[Records for locating described items]
---------------
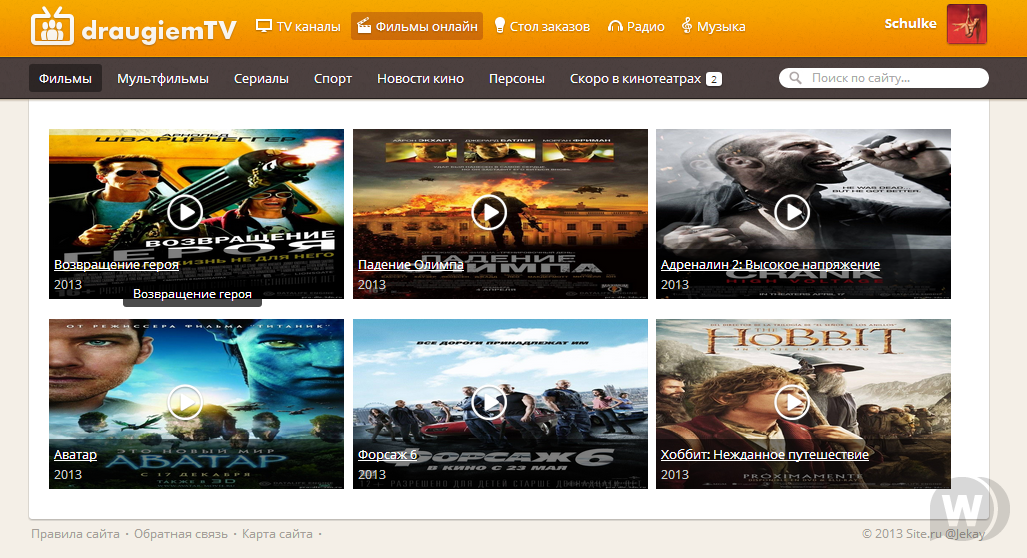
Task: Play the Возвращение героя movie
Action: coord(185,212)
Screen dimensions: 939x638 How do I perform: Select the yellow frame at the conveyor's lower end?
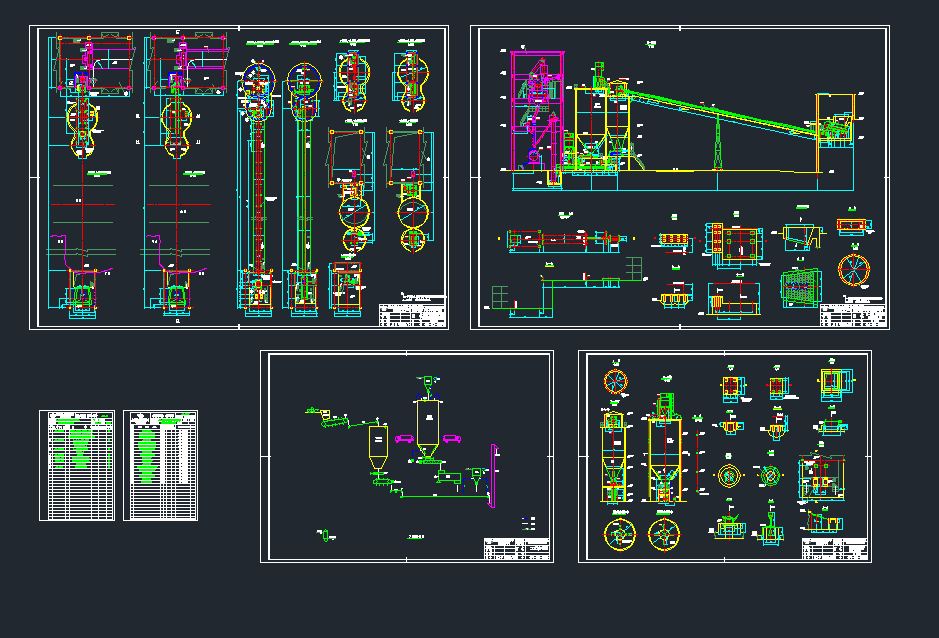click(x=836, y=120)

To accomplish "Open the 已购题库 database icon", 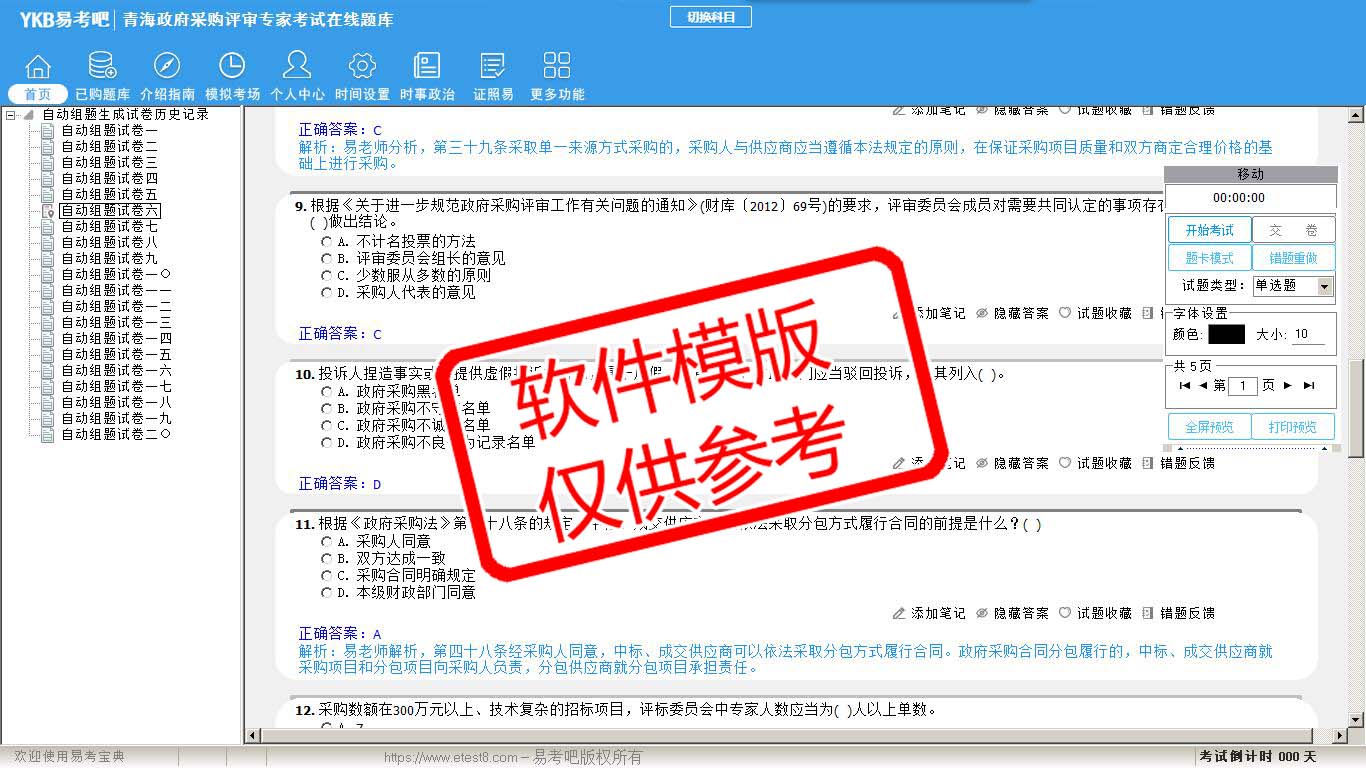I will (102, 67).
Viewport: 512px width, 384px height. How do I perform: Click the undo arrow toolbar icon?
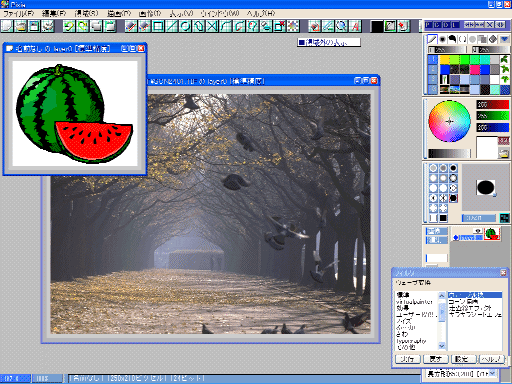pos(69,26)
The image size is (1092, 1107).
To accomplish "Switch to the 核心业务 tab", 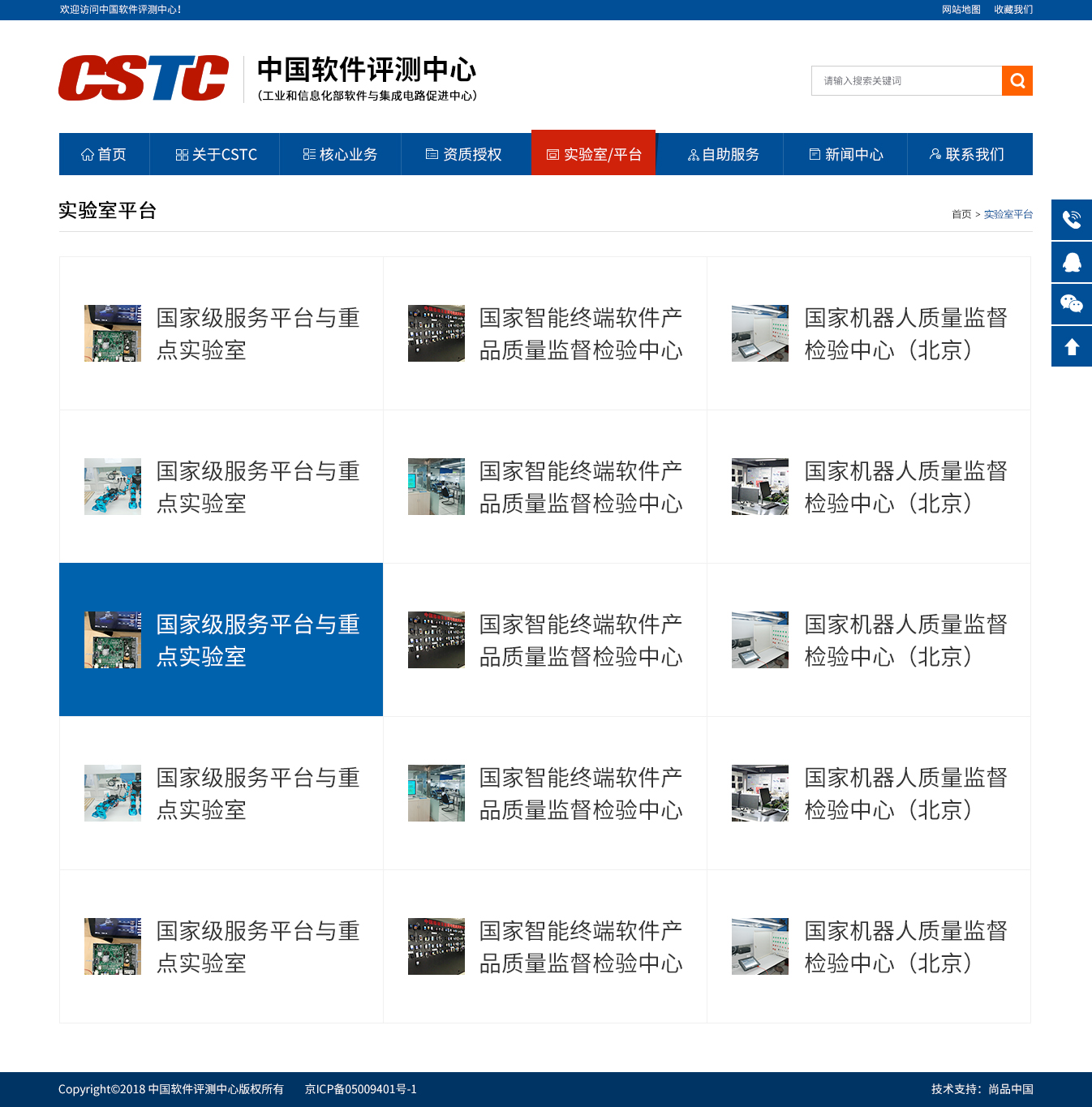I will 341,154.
---------------
Exercise description -
Please pull out each line of the records above that contains the word "perform", copying every such line unchanged.

Output for this task -
Screen dimensions: 939x638 How do I perform: Select the yellow frame at the conveyor's lower end?
Viewport: 512px width, 384px height. How do I perform: Click the undo arrow toolbar icon?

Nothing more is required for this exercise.